Reviewed by Alex SmithJul 18 2022
Mark Abbott expected to get a long-awaited view of the previous 160,000 years of climate change when he and his colleagues extracted a 300-foot-long core of mud from a lakebed high in the Peruvian Andes.
However, the lakebed preserved the ebb and flow of glaciers for more than 700,000 years, the oldest glacier record for the tropics and one of the longest records of historical climate overall, the researchers reported in the journal Nature on July 13th, 2022.
The multi-institution collaboration discovered hints about how climate change could affect the current world in that lake’s sediment.
This is unlike anything we had before. We now have a land-based record of glaciation from the tropics that is in many ways equal to our records from the ice caps at the poles and from the ocean, and that is really been lacking.
Mark Abbott, Professor, Geology and Environmental Science, Kenneth P. Dietrich School of Arts and Science, University of Pittsburgh
For many years, scientists have acknowledged that Lake Junin is a unique treasure. The lake, located in the Andes at a height of more than 13,000 feet, is ideal for archiving the changing glacial epochs since it is both far enough from the glaciers to avoid being completely covered by them since it formed and close enough to them to collect sediment and water flowing down the mountains.
The lake’s sediments are still stacked according to the year they were laid down like the pages of a history book, having escaped disruption by millennia of churning ice.
However, it took researchers more than 20 years to really access that recorded history.
Abbott, who also serves as director for the Dietrich School’s Climate and Global Change Center, stated, “It is remote, high and hard to get to. There are no boats on the lake, and it is ringed by marshes—it is a very difficult site to work on with heavy equipment, so it was a huge effort to pull this together.”

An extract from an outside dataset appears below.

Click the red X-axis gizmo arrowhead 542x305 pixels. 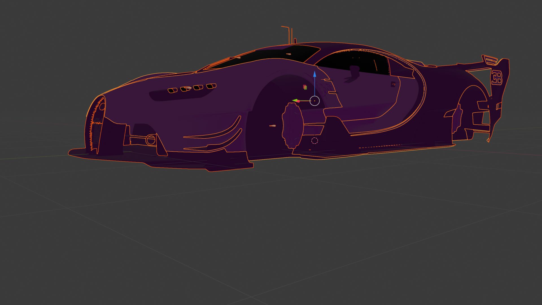298,101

Researchers from Union College, the University of Florida, and several other academic institutions were part of the project. The paper’s co-authors, seven Pitt graduate students and postdoctoral researchers, who helped with the fieldwork and subsequent analysis, are also co-authors.
The team was able to compare the history of global climate change in a way that was not previously conceivable because of the extensive, precise record of climate change in the tropics.
The history of the glaciers preserved in the lake core was consistent with those discovered elsewhere, demonstrating an approximately 100,000-year cycle in the global distribution of ice. But it also made some interesting discoveries.
“What we have tried to do here is tie this to records in the poles and the oceans and see how they are different over time. There was a period between about 400,000 to 200,000 years ago where it looks like the tropics are wetter than the poles”, added Abbott.
The 300-foot-long core had to be divided into thousands of pieces, and the sediment layers had to be meticulously removed and studied in order to read the record. Each action that forms a layer leaves its own unique mark, whether it was glaciers pounding against rocks or a lake drying up to become a wetland.
Researchers were able to determine how temperature and precipitation altered throughout time by analyzing the geochemical and magnetic characteristics of the sediment.
To ascertain the time each layer was deposited, the researchers also utilized a variety of techniques, including radiocarbon dating, which was carried out by Pitt geology and environmental science Ph.D. student Arielle Woods.
Patterns that could provide hints as to what to expect as the world warms in the 21st century were discovered while comparing the 700,000 years of climatic change from Lake Junin with those found elsewhere in the world.
Abbott further stated, “When the Arctic warmed, the southern tropics dried out dramatically. You shift heat into the southern hemisphere, and the monsoon weakens, effectively, so you get very dry conditions.”
That is particularly significant given how many people depend on the consistency of the monsoons to cultivate their crops. And it adds additional support to a theory that anybody who studies the climate of the world is acquainted with.
“The global climate is very connected. If you change something anywhere on the globe, you see its effects virtually everywhere,” concluded Abbott.
Journal Reference:
Rodbell, D. T., et al. (2022) 700,000 years of tropical Andean glaciation. Nature. doi:10.1038/s41586-022-04873-0.